The Wilderness Medical Society convened an expert panel to develop evidence-based recommendations for three primary aspects of avalanche accidents: prevention, rescue, and resuscitation. Nonavalanche deep snow and tree well burial were included as related conditions with pathophysiology and recommendations similar to avalanche burial.
The 2024 WMS Avalanche guidelines represent the latest management of snow burial accidents, revised from the 2017 paper. 15 authors from two continents reviewed the available literature and crafted recommendations.
Among other topics, the authors point out the value of airbag utilization for preventing burial and possibly trauma. Most fatalities are due to asphyxia (75%) and trauma (25%). User error is a significant cause for device failure.

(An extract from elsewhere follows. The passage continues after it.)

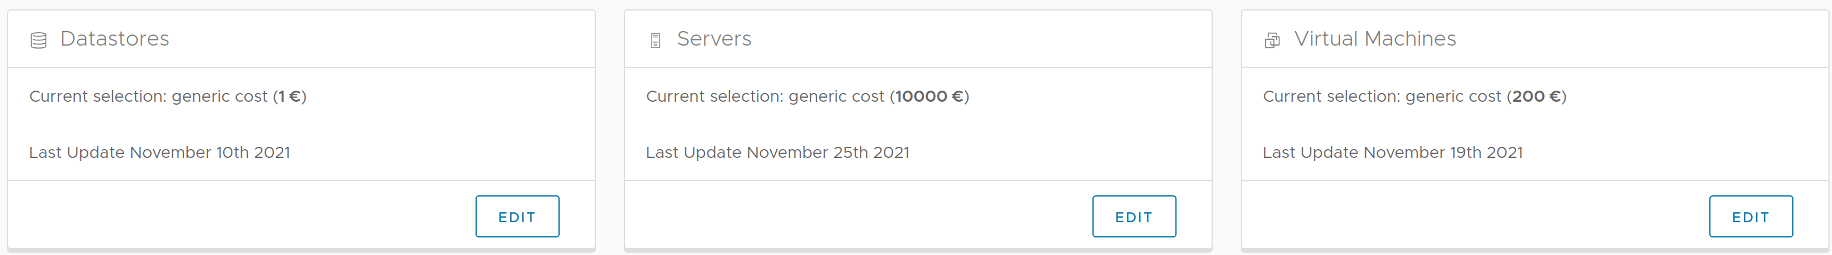
Task: Click the Datastores generic cost 1 € text
Action: coord(168,96)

Avalanche transceivers, shovels, probes continue to be the mainstay of rescue, and require knowledge and practice. Electromagnetic interference is becoming a growing probles when using avalanche transceivers.
Resuscitation guidelines follow those from International Commission for Alpine Rescue and European Resuscitation Council and the WMS hypothermia practice guidelines in utilizing burial time of 60 minutes for decision making. The data suggest that if a subject is buried for over sixty minutes and has an occluded airway, cardiac arrest is likely from asphyxia and resuscitation is likely to be unsuccessful. If the airway is not occluded, is it possible that hypothermia is the cause of cardiac arrest, thus resuscitation should be continued.